SHORT PROBLEM A
Rewrite the part of the court judgment starting at "3. It was the" and ending at "received serious injuries.", replacing "Truck" with "Lorry".

## start TEXT PROVIDED

NATIONAL INSURANCE CO LTD vs RAJVIR & ORS
$~20 to 22
* IN THE HIGH COURT OF DELHI AT NEW DELHI
Date of decision: 21.11.2023
+ MAC.APP. 716/2016 & CM APPL. 39306/2021
NATIONAL INSURANCE CO LTD ….. Appellant
Through: Mr. Pradeep Gaur & Ms. Sweta Sinha, Advocates (Through VC)
versus
RAJVIR & ORS ….. Respondents
Through: Mr. G.D. Mishra, Advocate.
+ MAC.APP. 717/2016 & CM APPL. 39302/2021
NATIONAL INSURANCE CO LTD ….. Appellant
Through: Mr. Pradeep Gaur & Ms. Sweta Sinha, Advocates (Through VC)
versus
RAJVIR & ORS ….. Respondents
Through: Mr. G.D. Mishra, Advocate.
+ MAC.APP. 718/2016 & CM APPL. 39161/2021
NATIONAL INSURANCE CO LTD ….. Appellant
Through: Mr. Pradeep Gaur & Ms. Sweta Sinha, Advocates (Through VC)
versus
RAJVIR & ORS ….. Respondents
Through: Mr. G.D. Mishra, Advocate.
CORAM:
HON’BLE MR. JUSTICE NAVIN CHAWLA
NAVIN CHAWLA, J. (ORAL)
1. These appeals have been filed challenging the common Award dated 02.07.2016 (hereinafter referred to as the Impugned Award) passed by the learned Motor Accident Claims Tribunal-01, Dwarka Courts, New Delhi (hereinafter referred to as the Tribunal) in MACP No. 255/2012, titled as Rajvir vs Ranjeet Kumar & Ors. (MAC. APPL. 716/2016); MACP No. 257/2012, titled as Rajvir & Ors. vs. Rajneet Kumar & Ors. (MAC. APPL. 717/2016); and MACP No. 256/2012, titled as Rajvir & Anr. vs. Ranjeet Kumar & Ors. (MAC. APPL. 718/2016).
2. As all the three claim petitions and the appeals arise out of same accident, and the challenge of the appellant is also almost similar in all the three appeals, they are being considered and decided by this common judgment.
3. It was the case of the claimants before the learned Tribunal that on 29.07.2012, the deceased Sh. Nand Lal, Smt. Vidya Devi and Smt. Yogesh were coming from Agra towards Delhi in a car bearing registration No. DL-9CS-0626, which was being driven by Shri Rajvir. As they reached at Agra – Mathura Border, near Gwaliar Dhaba, the Offending Vehicle, being a Truck bearing registration no. HR-38N-7293, driven by its driver in a rash and negligent manner, hit the aforesaid car, resulting in the death of Sh. Nand Lal, Smt. Vidya Devi, and Smt. Yogesh, while Rajvir received serious injuries.
4. I must herein note that no appeal has been filed with respect to the compensation granted by way of the Impugned Award for the injuries suffered by Mr. Rajvir.

## end TEXT PROVIDED

SHORT PROBLEM B
Select every row below that contains the string "Image".

## start ENTRIES SHOWN

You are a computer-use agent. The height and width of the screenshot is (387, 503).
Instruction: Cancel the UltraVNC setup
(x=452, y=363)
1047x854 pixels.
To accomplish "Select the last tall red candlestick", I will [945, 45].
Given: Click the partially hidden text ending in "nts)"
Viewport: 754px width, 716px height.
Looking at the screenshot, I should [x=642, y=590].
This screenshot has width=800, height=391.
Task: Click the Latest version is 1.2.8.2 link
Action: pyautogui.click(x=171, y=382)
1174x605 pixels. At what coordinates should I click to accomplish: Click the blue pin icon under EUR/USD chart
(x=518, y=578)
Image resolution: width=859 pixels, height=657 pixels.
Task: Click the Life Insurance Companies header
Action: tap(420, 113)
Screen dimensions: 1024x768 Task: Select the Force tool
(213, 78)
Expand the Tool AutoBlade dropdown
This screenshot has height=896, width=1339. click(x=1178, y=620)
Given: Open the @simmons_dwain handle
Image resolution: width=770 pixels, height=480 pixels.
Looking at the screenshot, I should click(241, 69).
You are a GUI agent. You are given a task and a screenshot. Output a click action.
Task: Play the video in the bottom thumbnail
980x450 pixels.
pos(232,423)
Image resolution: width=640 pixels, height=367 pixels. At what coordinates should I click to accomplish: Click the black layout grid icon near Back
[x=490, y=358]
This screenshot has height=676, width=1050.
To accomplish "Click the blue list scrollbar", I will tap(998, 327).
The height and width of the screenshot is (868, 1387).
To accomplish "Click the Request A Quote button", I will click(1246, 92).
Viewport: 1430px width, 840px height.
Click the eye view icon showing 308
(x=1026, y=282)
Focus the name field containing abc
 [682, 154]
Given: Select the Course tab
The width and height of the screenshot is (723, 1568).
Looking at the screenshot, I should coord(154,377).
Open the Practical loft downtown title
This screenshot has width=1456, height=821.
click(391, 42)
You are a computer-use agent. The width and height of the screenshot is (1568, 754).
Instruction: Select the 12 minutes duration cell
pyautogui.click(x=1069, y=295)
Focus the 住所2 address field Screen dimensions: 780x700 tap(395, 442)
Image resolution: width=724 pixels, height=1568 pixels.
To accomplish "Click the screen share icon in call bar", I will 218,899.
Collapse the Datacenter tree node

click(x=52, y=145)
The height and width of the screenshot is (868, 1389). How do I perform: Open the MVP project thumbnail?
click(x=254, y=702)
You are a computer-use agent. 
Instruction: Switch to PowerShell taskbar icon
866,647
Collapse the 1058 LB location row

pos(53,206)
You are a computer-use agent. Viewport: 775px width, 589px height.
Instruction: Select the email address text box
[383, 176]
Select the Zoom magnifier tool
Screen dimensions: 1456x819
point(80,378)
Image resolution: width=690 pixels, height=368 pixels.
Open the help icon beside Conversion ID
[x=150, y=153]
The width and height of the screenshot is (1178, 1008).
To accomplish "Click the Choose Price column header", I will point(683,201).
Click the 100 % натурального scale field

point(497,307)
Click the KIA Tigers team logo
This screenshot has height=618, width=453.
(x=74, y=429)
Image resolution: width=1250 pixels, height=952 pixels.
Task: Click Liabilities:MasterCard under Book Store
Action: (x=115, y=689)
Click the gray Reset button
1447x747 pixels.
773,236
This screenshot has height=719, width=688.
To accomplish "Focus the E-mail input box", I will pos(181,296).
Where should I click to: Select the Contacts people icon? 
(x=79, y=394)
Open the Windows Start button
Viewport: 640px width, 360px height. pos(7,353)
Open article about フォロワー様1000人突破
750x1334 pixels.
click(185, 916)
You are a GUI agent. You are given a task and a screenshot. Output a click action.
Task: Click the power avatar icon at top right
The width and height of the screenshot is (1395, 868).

## end ENTRIES SHOWN

RIGHT ANSWER A
3. It was the case of the claimants before the learned Tribunal that on 29.07.2012, the deceased Sh. Nand Lal, Smt. Vidya Devi and Smt. Yogesh were coming from Agra towards Delhi in a car bearing registration No. DL-9CS-0626, which was being driven by Shri Rajvir. As they reached at Agra – Mathura Border, near Gwaliar Dhaba, the Offending Vehicle, being a Lorry bearing registration no. HR-38N-7293, driven by its driver in a rash and negligent manner, hit the aforesaid car, resulting in the death of Sh. Nand Lal, Smt. Vidya Devi, and Smt. Yogesh, while Rajvir received serious injuries.

RIGHT ANSWER B
Image resolution: width=859 pixels, height=657 pixels.
Image resolution: width=770 pixels, height=480 pixels.
Image resolution: width=640 pixels, height=367 pixels. At what coordinates should I click to accomplish: Click the black layout grid icon near Back
Image resolution: width=724 pixels, height=1568 pixels.
Image resolution: width=690 pixels, height=368 pixels.
Image resolution: width=1250 pixels, height=952 pixels.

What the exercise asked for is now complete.